I think that being a coach means to inspire people of all ages, to encourage them to participate in football and to watch them improve regardless of their ability. Coaching is such a rewarding role, getting to know the girls and ladies as individuals to bring the best player they can be out of them is the best part of the role. Being a role model to the girls who play in the team I coach as well as the younger coaches within the team is the most rewarding part to being a coach, helping girls set up their journeys into football whether it be playing, or coaching it is really rewarding.

In October 2020, I was nominated in the category of Coach of the Year in the Living Sports Virtual Sports Awards 2020 for the work I had done within the club and community for girls and ladies football. In December 2020 it was announced that I had won the award. I was very proud of this achievement, to be recognised for all the hard work I had put in that year for female football was the most rewarding part.

The main challenge for me being a coach was my confidence, I was the only female coach at Willingham Wolves FC when I first started and everyone else at the club supported me by giving feedback on session plans and sessions that I delivered. Now having a team of 12 coaches in the female pathway of the club I feel more confident with the sessions I produce, and I feel like I am a role model to the younger coaches in the club. The parents of the girls I coach have been a huge support since I started coaching, with some of them being coaches themselves they have always given me advice on what I could do to improve myself as a coach.

I have many plans to develop the female pathway at Willingham Wolves Football Club over the next few years, it has been challenging over the last year to put these plans into action but hopefully now we can finally start the preparations to see girls and women football grow even more within the club and community.

If you want to become a coach, then do it!

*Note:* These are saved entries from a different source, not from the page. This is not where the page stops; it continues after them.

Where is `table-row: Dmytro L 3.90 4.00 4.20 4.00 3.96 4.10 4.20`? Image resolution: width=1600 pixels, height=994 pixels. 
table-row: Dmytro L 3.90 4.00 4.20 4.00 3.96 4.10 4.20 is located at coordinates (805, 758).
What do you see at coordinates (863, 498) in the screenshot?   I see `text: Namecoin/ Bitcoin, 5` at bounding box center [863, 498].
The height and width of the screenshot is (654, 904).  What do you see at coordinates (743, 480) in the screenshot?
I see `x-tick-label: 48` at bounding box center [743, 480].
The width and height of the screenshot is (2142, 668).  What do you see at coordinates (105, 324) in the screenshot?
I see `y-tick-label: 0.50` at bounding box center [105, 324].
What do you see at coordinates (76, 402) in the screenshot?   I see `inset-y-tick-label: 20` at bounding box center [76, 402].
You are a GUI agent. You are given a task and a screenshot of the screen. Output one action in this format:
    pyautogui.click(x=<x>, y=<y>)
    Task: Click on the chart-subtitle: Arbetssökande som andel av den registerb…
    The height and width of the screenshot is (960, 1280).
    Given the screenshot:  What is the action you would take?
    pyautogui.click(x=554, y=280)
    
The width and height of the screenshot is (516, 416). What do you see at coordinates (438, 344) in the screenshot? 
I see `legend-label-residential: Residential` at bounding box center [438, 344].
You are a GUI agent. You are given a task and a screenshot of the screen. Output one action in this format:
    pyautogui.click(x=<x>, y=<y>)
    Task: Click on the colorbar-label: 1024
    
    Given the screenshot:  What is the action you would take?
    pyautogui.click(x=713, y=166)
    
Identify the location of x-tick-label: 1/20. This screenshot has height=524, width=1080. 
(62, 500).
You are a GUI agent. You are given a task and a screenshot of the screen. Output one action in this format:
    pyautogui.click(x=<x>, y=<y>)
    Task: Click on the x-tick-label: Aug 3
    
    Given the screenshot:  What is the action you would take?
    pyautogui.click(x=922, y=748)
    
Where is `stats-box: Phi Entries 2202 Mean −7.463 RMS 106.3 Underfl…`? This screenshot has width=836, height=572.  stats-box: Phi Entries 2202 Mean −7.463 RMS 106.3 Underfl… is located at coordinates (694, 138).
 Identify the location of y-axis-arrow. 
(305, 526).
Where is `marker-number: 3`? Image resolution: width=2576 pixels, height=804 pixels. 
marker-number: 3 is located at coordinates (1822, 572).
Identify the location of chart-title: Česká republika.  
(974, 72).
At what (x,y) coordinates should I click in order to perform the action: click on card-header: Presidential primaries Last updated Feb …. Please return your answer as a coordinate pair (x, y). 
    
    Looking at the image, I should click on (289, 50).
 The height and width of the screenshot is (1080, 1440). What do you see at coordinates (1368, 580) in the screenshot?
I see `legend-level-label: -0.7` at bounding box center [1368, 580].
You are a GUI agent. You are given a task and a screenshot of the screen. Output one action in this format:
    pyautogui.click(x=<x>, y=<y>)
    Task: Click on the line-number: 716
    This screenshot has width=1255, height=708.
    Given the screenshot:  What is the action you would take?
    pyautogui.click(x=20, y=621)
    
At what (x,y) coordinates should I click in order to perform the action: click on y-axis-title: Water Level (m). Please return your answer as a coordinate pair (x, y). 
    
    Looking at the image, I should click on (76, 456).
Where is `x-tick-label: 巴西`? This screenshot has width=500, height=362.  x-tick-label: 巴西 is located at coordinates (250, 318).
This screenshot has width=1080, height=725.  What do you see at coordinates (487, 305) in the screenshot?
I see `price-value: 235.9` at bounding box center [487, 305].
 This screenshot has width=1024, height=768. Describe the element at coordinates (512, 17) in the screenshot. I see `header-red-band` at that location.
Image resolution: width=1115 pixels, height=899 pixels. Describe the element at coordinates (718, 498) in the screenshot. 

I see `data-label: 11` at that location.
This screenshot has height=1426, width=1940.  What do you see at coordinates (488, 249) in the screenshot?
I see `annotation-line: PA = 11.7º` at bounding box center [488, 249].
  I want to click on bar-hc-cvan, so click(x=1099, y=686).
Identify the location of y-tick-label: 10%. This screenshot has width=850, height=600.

It has been the best decision that I have made and is really rewarding. Get as much experience as you can, watch other coaches and ask questions, do not be afraid of making mistakes. If you want to get into coaching then sign up to do your Playmaker course on The FA website, it will give you the basics to coaching football. If you are not associated to a football club already, find your nearest and get in contact, any grassroots club will happily take on new coaches! Through coaching you can change the next generation of sportsmen and women, you just have to believe in yourself.